Não é à toa que os presidentes brasileiros são reeleitos, é porque o controle da máquina pública os torna muito mais poderosos do que seus adversários e desequilibra a disputa. A máquina pública brasileira é pouco democrática e muito ideológica. Tentando equilibrar a balança, o STF e seu braço eleitoral, o TSE, interferem diretamente na campanha, prejudicando o candidato ao qual se opõem; em 2018 tiraram Lula da disputa, dessa vez incomodam o inominável.

Mesmo tendo contra si denúncias e processos de corrupção, o lulismo foi reeleito três vezes. O inominável chegou ao poder carregando uma extensa folha corrida como militar, vereador e deputado, numa trajetória de ascensão ligada ao crime, na qual envolveu seus filhos, sua família e amigos, mas todos permaneceram impunes; fez o pior governo da história brasileira, foi acompanhado de escândalos desde o primeiro dia e cometeu novos crimes como nenhum outro, inclusive e principalmente crimes de morte, não só liberando a matança de adversários políticos em todas as áreas – pobres, pretos, mulheres, ambientalistas, índios, gays etc. – como cometendo genocídio contra seu próprio povo com o descaso irresponsável no combate à pandemia.

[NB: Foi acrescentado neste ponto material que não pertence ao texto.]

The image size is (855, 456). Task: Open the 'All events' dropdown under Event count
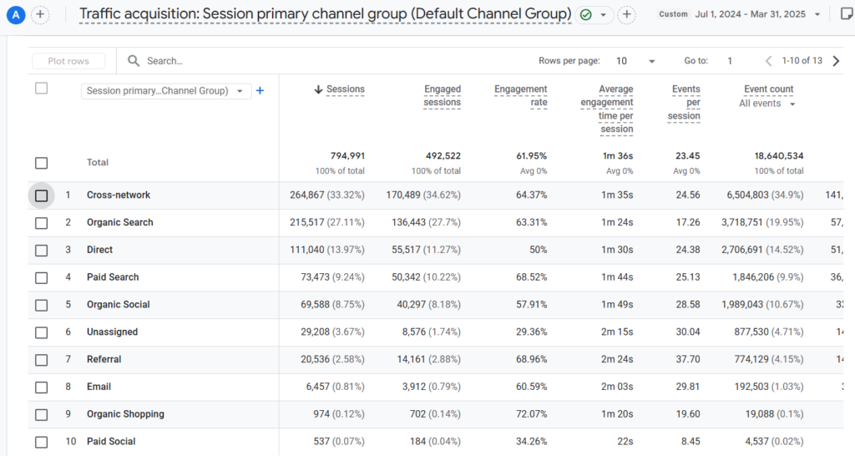(767, 104)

O desastre do seu governo dos piores, que tem os piores indicadores econômicos e sociais das últimas décadas, levava à previsão de impeachment ou uma estrondosa derrota eleitoral. O controle simples da máquina pública não seria suficiente para comprar o eleitorado. Entretanto, se manteve no cargo, é candidato competitivo e, se não vencer, seguirá sendo a principal força oposicionista, o que não é pouco.

No poder estaria uma força decadente, que faz esforços enormes e tenta superar dificuldades imensas para voltar ao poder, sendo os principais deles abraçar a direita e reconquistar a simpatia popular. Força que no passado também chegou ao poder cercada de dúvidas e se manteve nele, com quatro vitórias eleitorais sucessivas, até ser derrubado por um golpe.

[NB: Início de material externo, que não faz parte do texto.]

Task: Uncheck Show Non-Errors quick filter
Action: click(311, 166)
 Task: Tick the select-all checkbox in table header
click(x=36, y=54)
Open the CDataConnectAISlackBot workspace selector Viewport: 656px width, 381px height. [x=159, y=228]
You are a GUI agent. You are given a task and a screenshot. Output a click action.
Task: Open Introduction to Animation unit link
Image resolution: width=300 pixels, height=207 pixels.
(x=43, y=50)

Da mesma forma como a ilusão democrática não podia ignorar, em eleições passadas, apesar do apoio popular majoritário expresso nas urnas, a oposição das forças reacionárias, não se pode ignorar a existência dessa nova força política pujante. Sem entender as causas do fenômeno e de como ele passou das pouco numerosas classes privilegiadas e reacionárias para as camadas populares, não será possível entender também como e o que o fará refluir e desarmar a eterna bomba da ameaça totalitária.

Compreender as razões da origem e da popularidade do fenômeno bozoísta possibilitará saber quanto tempo ele vai durar. Sem isso não será possível definir políticas de governo que, aparentemente, já começam erradas, quando o lulismo, para voltar ao poder, abraça forças corruptas dominantes na política brasileira na fase pós-ditadura, já que o combate à corrupção foi e continua a ser uma das principais velhas bandeiras do novo fenômeno corrupto.

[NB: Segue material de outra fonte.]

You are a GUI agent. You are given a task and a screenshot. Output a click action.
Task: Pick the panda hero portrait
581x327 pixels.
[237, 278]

Será que o entendimento do lulismo e seus aliados é que a corrupção não é um problema real?

Quais seriam então os problemas reais, que a nova aliança liderada pelo lulismo tenta superar?

Como o possível novo governo se prepara para governar no novo ambiente em que a extrema direita é a força oposicionista majoritária? Da mesma forma corrupta de comprar o centrão? Fazendo concessões às velhas forças oposicionistas, isto é, classes médias privilegiadas, empresários reacionários, Judiciário empoderado e a expressão comunicativa de tudo isso, a velha imprensa?

Como ficará nessa configuração o povão que se endireitou? O que o possível futuro governo pretende fazer para cooptá-lo outra vez?

Será possível Lula recuperar a velha popularidade?

Nunca é demais lembrar que os tempos são outros e tudo é muito diferente daquela que foi a melhor década das nossas vidas, 2003-2012. A conjuntura política internacional é outra, a economia mundial é outra, a situação ambiental é outra, a situação sanitária é outra, as lideranças políticas internacionais são outras, o próprio Lula está mais velho vinte anos e seu partido é uma força política decadente.

De fato, a maioria que agora o reelegerá, se isso acontecer, o fará menos por esperança e mais por desespero, possivelmente com uma maioria mais estreita – nas eleições que venceu, Lula obteve em torno de 48% no primeiro turno e 60% no segundo.